Pain is a symptom of being hurt or sick. It is a bad sensation that is physical and emotional.
Most pain starts when part of your body is hurt. Nerves in that part send messages to your brain. Those messages tell your brain that your body is being damaged. You see that damage is happening. Pain is not just the message the nerve sends to your brain. It is the bad emotion you feel because of that damage.
The message that the nerve sends to your brain is called nociception. What you experience because of the nociception is pain.
[edit] Kinds of pain
Pain can be acute or chronic. Acute means it only happens a short time. Chronic means the pain lasts a long time.
Pain can be from different types of injury:
- Cutaneous pain is from damage to the skin. This is the pain you get when you cut your finger with a knife.
- Visceral pain is from damage to the organs inside your body – like the stomach, kidney, and heart. This is the pain you get when you have an ulcer.
- Somatic pain is from muscles, bones, and joints. This is the pain you get when you sprain (twist) a joint like your ankle.
Pain can also happen when there is no injury happening. Pain can happen just because the nerves do not work right. This is called neuropathic pain.
[edit] Treatments for pain
For most pain, the best treatment is to stop the damage that makes the pain. If you sprain your ankle, doctors tell you not to walk on it. They tell you to put ice on it. This helps the injury stop. If you have an ulcer in your stomach, doctors stop the acid made in your stomach. This helps the ulcer to heal.

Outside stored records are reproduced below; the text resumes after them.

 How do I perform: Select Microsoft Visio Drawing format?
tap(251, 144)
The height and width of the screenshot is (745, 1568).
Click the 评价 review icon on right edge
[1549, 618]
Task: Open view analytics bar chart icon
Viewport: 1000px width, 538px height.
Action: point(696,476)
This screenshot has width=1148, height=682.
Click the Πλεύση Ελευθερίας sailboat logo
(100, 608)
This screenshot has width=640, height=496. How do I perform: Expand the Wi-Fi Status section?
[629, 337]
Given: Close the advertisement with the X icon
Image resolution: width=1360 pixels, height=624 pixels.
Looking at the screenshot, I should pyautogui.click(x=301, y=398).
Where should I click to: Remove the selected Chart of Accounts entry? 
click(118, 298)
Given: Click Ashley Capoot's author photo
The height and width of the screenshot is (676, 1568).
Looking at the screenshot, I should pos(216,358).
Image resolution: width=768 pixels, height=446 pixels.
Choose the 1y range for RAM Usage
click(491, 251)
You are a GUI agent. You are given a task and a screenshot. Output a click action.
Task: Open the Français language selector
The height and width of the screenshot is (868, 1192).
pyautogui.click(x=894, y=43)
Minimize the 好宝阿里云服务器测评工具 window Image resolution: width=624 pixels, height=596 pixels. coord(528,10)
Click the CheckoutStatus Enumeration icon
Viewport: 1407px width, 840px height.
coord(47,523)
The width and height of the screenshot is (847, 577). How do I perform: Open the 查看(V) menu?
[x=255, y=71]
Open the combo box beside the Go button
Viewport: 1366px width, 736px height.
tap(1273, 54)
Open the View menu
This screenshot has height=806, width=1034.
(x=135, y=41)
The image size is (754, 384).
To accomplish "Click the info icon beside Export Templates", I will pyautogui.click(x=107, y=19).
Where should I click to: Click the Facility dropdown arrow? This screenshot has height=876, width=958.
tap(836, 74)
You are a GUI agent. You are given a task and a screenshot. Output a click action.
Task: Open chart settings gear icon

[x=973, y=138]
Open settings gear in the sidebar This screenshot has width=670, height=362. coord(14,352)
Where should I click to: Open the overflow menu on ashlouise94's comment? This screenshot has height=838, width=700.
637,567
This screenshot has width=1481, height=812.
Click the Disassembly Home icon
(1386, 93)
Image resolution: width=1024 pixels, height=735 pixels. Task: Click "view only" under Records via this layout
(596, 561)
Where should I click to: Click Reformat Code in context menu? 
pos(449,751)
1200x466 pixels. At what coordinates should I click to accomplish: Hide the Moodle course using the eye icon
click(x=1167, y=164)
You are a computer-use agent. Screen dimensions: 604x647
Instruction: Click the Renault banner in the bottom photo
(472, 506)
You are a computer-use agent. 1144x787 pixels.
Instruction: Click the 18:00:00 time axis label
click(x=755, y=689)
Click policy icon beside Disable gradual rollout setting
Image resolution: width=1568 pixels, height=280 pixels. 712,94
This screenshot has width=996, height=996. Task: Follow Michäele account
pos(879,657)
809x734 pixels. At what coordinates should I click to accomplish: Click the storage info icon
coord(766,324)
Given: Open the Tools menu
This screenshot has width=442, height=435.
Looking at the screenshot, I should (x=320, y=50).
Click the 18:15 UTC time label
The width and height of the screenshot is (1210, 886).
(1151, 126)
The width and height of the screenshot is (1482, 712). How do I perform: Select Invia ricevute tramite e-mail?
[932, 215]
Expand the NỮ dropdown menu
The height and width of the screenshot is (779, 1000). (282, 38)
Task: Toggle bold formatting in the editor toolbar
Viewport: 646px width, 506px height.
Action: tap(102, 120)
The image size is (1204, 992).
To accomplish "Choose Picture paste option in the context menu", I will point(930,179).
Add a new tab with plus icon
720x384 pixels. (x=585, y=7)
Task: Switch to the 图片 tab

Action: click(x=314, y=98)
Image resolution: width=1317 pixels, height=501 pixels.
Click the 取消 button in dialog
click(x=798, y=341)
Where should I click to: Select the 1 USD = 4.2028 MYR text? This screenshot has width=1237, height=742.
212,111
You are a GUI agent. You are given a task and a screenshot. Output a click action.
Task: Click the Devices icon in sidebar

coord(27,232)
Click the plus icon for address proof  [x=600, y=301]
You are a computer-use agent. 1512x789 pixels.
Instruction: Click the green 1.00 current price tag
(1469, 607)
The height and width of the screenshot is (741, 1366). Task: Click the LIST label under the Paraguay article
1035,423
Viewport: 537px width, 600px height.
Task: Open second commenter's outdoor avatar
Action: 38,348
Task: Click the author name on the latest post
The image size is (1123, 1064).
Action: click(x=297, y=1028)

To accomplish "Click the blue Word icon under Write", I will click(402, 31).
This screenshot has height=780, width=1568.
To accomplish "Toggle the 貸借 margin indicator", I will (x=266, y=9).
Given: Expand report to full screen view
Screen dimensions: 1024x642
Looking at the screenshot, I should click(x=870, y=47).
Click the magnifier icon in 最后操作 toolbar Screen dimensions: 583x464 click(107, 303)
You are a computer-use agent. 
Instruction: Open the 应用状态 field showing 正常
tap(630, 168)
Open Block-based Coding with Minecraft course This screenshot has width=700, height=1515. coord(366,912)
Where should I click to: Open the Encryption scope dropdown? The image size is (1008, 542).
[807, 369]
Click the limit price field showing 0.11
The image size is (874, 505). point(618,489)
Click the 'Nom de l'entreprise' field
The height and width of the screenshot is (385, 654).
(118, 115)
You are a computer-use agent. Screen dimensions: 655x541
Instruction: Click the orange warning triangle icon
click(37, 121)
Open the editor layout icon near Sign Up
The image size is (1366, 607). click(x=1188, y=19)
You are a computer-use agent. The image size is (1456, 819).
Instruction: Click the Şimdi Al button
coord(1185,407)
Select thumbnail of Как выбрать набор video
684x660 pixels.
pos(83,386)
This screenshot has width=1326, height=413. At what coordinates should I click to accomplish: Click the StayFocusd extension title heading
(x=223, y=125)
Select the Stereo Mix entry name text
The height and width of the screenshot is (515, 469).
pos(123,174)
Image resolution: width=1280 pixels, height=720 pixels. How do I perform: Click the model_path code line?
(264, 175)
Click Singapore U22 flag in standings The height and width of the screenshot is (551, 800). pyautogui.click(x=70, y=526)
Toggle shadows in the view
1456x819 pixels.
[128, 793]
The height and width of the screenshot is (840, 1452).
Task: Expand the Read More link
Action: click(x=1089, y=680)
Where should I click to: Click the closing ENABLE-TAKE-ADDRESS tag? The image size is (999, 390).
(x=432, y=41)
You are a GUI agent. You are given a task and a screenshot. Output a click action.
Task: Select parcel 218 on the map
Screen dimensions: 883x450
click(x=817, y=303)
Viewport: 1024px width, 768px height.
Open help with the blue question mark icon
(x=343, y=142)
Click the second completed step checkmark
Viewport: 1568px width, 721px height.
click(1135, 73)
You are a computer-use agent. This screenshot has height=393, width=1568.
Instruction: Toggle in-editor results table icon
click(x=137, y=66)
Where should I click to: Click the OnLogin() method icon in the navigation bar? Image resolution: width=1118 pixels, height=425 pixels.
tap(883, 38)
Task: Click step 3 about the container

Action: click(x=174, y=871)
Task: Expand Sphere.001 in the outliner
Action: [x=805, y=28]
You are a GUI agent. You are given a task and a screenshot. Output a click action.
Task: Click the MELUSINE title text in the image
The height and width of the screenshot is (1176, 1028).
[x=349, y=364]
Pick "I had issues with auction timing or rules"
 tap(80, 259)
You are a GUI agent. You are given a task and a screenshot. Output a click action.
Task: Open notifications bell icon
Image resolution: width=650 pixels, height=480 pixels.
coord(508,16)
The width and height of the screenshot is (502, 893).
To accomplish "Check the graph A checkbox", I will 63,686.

But many kinds of pain also need medicines to feel better. There are many different kinds of medicines for pain:
- NSAIDs (Acronym) for Non-Steroidal Anti-inflammatory Drug. These medicines decrease the inflammation where you are hurt. They also work in the brain to decrease pain. Examples are aspirin, ibuprofen, and naproxen. These medicines do make you very sleepy. You do not become addicted to them. But they can cause problems with kidneys and with peptic ulcers.
- Opoids are narcotic pain relievers. They do not have the kidney and stomach problems that NSAIDs have. But they can make you very sleepy. They can be addictive. They can also cause constipation (not being able to have a bowel movement and get waste out of your rectum.)
- Tylenol is not a narcotic or an NSAID. So it is much safer than either one. But it is less good at stopping pain.
- Anti-Seizure medicines (also called antiepileptics) – many of these medicines work for chronic neuropathic pains. Other pain medicines may not work at all for those kinds of pains. Examples are carbamazepine and gabapentin.
- Anti-depression medicines can also help chronic pain, even if it is not neuropathic pain. This is partly because of an affect on pain itself. But it also helps, because living in chronic pain can make depression.
Probably the best way to use medicines is to use smaller amounts of many agents, than a higher amount of one.
There are doctors who specialize in pain management. These are usually anesthesiologists.